Ellisekizinci maddenin şerhinde diyor ki, hükûmetin emri ile birinin mülkü,
kıymeti ile satın alınıp, yola katılabilir. Fekat, değeri ödenmedikçe, elinden
zorla alınamaz. Hükûmet emr edince, zorla satın alınır. Fekat, parası verilmeden
alınamaz.
Komünistlik
yeni birşey değildir. (Burhân-ı kâtı’) lügat kitâbının sâhibi
“rahmetullahi teâlâ aleyh” Zerdüştün mîlâddan yedi asr evvel kurduğu ve
Sâsânîler devrinde (Mejdek) adındaki birinin neşr etdiği (Mecûsî)
ya’nî ateşe tapma dînini anlatırken diyor ki, Mejdek, acem şâhı Kubad zemânında
idi. Buna göre:
(Ateşe tapılacakdır.
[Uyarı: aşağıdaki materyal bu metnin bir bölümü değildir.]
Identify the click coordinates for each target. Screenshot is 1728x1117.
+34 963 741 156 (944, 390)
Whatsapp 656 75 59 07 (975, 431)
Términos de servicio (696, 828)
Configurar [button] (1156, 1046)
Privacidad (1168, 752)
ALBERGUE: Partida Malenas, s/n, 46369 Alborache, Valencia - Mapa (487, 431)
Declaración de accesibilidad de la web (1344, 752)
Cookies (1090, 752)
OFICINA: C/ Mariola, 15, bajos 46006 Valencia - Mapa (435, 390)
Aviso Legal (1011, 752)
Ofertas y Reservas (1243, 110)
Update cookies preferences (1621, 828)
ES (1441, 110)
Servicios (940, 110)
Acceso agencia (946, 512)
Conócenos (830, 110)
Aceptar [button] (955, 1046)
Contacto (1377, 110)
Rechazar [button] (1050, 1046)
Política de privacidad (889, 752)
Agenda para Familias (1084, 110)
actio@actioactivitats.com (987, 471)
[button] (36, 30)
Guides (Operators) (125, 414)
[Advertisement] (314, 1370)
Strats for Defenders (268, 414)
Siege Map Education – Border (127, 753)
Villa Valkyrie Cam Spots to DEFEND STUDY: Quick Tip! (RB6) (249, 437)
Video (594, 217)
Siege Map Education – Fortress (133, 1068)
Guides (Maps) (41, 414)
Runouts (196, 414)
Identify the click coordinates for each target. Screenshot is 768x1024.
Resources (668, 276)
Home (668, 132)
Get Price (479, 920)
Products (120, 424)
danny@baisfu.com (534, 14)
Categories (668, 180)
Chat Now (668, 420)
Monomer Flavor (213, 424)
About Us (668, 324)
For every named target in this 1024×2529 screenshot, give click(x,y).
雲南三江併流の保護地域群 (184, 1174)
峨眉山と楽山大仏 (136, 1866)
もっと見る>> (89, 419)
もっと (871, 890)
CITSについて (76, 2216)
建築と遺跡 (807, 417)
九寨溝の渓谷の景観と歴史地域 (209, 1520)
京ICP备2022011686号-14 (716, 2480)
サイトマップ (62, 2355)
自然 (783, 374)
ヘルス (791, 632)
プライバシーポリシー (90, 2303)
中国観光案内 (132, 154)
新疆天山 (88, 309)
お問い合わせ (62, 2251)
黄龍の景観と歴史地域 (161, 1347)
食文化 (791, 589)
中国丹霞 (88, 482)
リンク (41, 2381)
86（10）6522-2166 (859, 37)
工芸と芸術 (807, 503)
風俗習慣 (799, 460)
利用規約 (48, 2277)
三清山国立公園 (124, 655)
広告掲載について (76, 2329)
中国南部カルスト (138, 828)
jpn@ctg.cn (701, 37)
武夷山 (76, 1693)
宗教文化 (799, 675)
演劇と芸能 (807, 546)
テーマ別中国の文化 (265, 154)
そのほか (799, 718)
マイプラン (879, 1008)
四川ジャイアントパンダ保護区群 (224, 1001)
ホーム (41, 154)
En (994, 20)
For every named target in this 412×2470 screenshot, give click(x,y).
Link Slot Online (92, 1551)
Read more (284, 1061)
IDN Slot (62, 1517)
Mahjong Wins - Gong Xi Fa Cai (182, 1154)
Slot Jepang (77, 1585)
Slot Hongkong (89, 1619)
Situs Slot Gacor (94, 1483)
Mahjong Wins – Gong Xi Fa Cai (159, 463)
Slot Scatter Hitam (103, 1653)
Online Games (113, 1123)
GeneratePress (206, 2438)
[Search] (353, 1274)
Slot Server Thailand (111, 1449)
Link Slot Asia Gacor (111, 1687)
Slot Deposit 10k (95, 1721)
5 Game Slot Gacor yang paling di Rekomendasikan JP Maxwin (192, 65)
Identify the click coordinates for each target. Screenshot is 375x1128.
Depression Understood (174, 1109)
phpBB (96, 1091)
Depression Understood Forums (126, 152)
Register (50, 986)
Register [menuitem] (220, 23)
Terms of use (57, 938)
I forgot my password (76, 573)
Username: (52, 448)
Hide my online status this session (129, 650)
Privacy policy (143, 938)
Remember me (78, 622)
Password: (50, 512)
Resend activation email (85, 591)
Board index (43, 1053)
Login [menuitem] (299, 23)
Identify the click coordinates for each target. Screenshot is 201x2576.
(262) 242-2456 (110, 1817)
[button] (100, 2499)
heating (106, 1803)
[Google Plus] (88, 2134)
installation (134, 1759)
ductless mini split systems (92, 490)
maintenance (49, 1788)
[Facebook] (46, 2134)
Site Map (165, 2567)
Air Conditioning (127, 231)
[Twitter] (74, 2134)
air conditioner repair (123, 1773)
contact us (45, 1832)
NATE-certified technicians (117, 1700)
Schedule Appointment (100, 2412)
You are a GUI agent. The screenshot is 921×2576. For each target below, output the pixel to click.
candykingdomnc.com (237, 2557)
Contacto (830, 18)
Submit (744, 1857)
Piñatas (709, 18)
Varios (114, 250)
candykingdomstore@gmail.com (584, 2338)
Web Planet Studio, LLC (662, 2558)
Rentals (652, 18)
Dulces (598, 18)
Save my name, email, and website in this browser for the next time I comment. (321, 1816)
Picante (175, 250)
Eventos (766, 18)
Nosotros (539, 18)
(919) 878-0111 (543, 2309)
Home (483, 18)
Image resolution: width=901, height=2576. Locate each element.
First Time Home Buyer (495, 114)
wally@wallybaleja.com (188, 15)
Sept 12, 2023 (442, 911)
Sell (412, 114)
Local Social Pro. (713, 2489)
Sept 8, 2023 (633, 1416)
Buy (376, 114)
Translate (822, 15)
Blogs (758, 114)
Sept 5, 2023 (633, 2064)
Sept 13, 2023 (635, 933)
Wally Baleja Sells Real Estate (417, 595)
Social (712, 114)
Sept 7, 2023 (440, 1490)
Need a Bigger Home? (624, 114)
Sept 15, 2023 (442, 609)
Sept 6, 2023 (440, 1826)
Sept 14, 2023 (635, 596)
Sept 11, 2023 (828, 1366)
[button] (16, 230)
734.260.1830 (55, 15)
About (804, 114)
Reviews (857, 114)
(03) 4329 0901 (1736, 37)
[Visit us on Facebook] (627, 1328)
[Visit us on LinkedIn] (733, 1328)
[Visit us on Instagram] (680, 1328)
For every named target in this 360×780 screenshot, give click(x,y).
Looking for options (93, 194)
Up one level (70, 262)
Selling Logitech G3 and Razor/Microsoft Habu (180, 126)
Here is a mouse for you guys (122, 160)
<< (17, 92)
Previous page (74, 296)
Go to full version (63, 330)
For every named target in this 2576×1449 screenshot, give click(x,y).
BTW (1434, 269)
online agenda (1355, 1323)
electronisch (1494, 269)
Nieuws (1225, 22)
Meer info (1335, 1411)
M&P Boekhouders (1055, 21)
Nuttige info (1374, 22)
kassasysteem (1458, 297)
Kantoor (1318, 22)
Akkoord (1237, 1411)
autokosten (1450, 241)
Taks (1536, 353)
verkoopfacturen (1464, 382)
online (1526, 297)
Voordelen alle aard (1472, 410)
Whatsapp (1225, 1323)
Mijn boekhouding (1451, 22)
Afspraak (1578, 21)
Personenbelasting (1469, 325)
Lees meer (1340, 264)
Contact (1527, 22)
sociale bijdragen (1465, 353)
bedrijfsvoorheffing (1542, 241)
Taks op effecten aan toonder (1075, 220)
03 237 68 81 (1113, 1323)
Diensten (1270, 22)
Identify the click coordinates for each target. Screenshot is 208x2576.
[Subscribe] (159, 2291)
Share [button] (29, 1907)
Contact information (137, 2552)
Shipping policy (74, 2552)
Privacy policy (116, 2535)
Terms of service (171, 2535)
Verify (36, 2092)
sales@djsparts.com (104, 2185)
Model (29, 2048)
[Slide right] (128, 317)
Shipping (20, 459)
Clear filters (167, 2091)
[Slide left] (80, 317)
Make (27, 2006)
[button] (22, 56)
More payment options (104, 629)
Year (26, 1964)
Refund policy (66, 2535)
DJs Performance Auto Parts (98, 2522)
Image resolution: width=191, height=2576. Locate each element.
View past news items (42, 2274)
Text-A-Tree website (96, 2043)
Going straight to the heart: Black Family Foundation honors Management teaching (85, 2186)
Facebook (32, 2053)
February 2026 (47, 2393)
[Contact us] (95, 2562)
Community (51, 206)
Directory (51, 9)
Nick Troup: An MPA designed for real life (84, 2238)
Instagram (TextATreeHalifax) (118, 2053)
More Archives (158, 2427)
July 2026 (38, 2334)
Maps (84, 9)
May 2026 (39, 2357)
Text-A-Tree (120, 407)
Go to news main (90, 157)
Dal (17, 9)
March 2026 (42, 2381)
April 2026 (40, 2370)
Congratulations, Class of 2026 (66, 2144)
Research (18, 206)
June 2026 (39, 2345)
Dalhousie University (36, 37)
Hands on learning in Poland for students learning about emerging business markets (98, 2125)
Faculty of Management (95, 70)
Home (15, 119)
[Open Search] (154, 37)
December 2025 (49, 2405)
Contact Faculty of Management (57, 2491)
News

Herşey, herkesin malıdır. Zevceleri değişdirmek halâldir.
Herkesin malları ve yaşayışları eşitdir. Herkes birlikdedir. Şahsî tasarruf
yokdur. Bütün insanlar müsâvî ve herşeyde ortakdırlar. Biri, birinin zevcelerini
isterse ona vermesi lâzımdır. Zenginler, malları fakîrlere vermeli, onların
ihtiyâclarını gidermelidir) derdi. Bu din, tenbellerin, serserilerin ve
hele kadına düşkün olan aşağı kimselerin işine geldiğinden çabuk yayıldı. Kubad
şâh da, böyle zevkine düşkün biri idi. Bu da komünizmi kabûl etdi. Oğlu Nûşirvân,
hükûmeti ele alınca, Mejdek alçağını, seksenbin adamı ile birlikde kılınçdan
geçirerek komünizm belâsını ortadan kaldırdı. Nûşirvân şâhın adâleti hadîs-i
şerîfde övülmekdedir. 1917 de Rusyada komünist ihtilâlini hâzırlıyarak binlerle
vatandaşın birbirini öldürmesine ve koca bir milletin küçük bir azılı azınlık
elinde köle olmasına sebeb olanların, Nûşirvân şâhın yok etdiği ahmakların
yolunda oldukları anlaşılmakdadır.
İslâm
devletinin vazîfesi, milletin mallarını, canlarını ve ırzlarını korumakdır.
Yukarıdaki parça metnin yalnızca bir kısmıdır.